*Records provided*:
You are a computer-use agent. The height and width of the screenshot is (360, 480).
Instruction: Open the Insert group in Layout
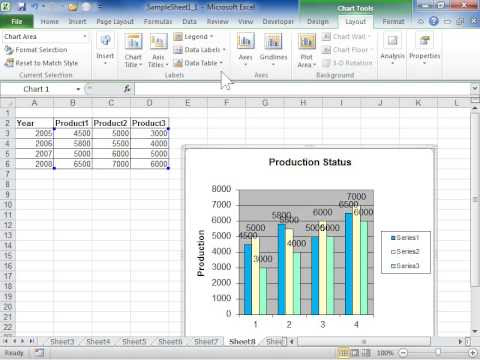[105, 49]
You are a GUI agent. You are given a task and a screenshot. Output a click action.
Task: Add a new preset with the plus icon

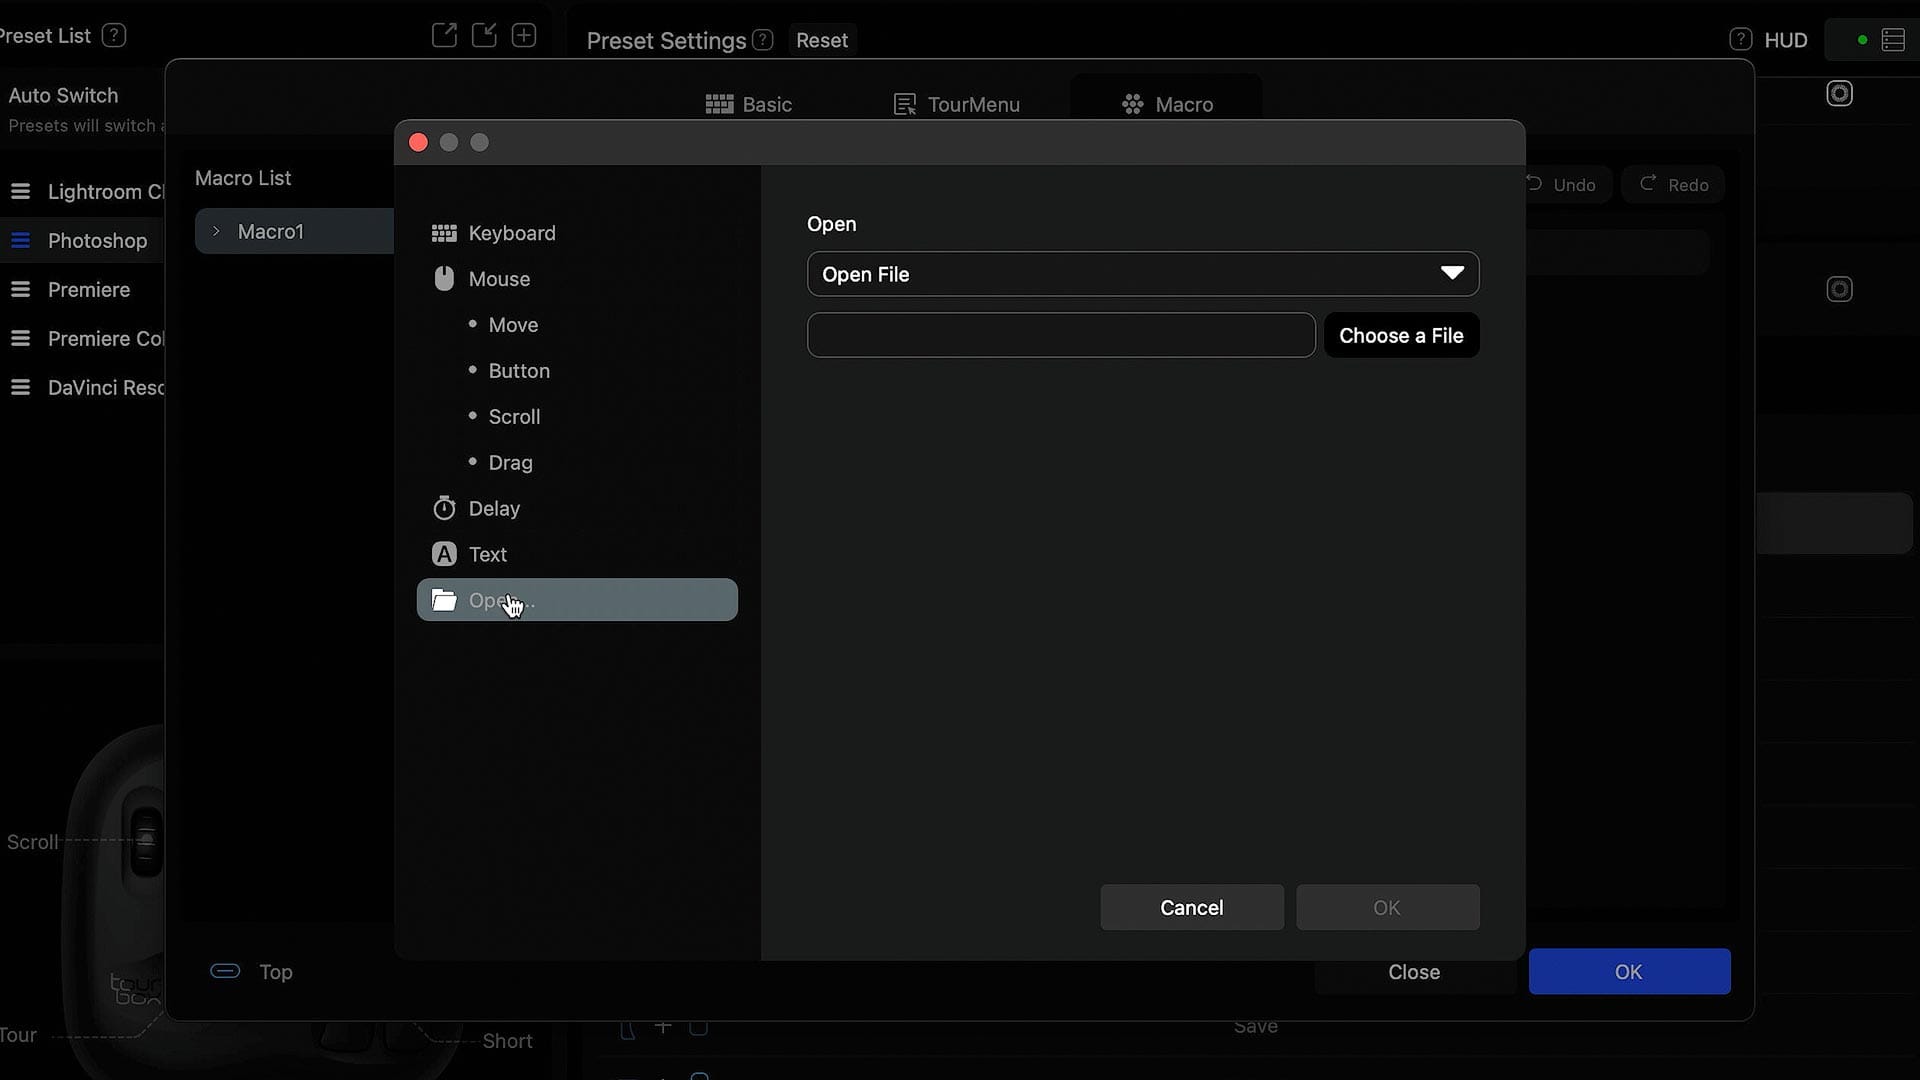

*Written exercise*: Identify every line in the entries above that contains the word "screenshot", and copy each such line. Case counts.

*Exercise response*:
You are a computer-use agent. The height and width of the screenshot is (360, 480).
You are a GUI agent. You are given a task and a screenshot. Output a click action.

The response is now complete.